• **TASK PROMPT**
Going through the material below, please gather all lines with the word "computer" in them.
(Beginning of SOURCE INFORMATION)
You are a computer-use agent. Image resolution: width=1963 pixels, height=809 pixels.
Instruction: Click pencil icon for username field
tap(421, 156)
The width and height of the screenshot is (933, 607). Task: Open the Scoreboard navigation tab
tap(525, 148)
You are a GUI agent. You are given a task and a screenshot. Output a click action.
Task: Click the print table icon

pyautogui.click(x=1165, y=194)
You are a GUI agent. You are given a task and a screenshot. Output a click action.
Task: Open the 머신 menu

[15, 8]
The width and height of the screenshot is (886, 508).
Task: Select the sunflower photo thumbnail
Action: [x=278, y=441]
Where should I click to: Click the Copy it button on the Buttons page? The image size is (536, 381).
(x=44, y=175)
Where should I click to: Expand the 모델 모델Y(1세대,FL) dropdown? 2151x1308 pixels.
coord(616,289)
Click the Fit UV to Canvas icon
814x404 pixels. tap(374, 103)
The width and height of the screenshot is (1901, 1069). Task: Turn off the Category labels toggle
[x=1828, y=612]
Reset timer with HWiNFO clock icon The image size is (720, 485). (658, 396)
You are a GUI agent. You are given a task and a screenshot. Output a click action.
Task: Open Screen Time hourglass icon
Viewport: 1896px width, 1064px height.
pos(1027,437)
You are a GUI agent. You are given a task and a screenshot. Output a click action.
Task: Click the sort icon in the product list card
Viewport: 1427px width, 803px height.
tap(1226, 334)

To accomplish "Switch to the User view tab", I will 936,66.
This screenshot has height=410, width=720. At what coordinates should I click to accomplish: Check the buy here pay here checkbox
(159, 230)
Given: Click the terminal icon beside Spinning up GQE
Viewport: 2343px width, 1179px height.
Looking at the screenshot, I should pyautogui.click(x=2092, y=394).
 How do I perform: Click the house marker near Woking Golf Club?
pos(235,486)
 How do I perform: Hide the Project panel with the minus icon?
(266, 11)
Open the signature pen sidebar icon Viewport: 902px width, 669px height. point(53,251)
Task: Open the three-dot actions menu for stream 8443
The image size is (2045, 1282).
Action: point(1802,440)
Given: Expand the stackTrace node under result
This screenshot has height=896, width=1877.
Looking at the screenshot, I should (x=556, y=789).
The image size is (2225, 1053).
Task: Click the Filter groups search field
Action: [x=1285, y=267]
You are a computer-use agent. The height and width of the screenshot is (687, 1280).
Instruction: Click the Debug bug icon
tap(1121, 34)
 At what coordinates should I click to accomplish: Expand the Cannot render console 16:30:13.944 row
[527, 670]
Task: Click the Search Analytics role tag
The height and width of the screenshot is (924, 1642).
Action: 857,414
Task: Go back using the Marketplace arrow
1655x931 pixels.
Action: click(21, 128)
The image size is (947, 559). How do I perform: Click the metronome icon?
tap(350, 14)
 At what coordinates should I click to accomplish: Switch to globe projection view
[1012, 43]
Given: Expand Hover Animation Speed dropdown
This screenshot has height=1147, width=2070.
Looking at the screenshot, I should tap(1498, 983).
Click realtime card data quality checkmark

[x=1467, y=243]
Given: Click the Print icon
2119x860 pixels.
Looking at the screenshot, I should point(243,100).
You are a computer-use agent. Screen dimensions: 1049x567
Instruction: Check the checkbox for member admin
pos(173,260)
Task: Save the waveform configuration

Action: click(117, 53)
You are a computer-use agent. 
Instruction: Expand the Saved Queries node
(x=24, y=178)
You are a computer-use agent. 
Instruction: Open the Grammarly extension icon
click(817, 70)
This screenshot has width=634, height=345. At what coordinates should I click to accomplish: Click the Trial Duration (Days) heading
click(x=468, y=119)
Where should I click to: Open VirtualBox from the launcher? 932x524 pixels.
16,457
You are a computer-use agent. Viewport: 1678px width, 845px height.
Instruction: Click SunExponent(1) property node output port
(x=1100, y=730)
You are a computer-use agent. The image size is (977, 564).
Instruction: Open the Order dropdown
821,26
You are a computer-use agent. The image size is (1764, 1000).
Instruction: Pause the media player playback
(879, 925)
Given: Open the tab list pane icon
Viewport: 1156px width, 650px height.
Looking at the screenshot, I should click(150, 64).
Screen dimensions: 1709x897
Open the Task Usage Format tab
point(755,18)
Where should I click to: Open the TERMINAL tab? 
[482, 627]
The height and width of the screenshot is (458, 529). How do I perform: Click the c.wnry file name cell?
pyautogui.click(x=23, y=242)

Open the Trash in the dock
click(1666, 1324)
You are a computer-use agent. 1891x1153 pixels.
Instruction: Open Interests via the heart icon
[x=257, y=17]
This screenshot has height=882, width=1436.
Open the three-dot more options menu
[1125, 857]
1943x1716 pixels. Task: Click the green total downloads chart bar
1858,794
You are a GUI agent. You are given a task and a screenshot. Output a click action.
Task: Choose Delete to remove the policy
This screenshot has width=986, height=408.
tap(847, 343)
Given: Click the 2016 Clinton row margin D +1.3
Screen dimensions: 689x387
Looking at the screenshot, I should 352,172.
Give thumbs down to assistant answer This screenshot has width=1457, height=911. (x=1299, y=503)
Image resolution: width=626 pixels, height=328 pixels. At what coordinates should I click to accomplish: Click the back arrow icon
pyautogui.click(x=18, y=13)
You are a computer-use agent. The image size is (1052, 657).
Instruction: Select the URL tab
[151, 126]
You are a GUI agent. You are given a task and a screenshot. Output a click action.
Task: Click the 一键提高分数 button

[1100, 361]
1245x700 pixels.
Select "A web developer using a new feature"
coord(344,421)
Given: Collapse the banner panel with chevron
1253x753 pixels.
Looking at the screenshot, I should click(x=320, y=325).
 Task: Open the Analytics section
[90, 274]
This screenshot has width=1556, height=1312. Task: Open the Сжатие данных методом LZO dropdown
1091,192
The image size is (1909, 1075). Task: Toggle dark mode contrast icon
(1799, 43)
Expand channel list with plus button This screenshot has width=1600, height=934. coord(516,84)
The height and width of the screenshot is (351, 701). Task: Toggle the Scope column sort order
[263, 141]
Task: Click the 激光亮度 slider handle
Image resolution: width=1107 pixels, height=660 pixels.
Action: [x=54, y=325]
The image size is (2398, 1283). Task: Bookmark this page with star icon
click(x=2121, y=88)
(End of SOURCE INFORMATION)
• **ANSWER TO THE EXERCISE**
You are a computer-use agent. Image resolution: width=1963 pixels, height=809 pixels.
You are a computer-use agent. The height and width of the screenshot is (687, 1280).
You are a computer-use agent. Screen dimensions: 1049x567
You are a computer-use agent. 
You are a computer-use agent. 
You are a computer-use agent. Viewport: 1678px width, 845px height.
You are a computer-use agent. The image size is (977, 564).
You are a computer-use agent. The image size is (1764, 1000).
You are a computer-use agent. 1891x1153 pixels.
You are a computer-use agent. The image size is (1052, 657).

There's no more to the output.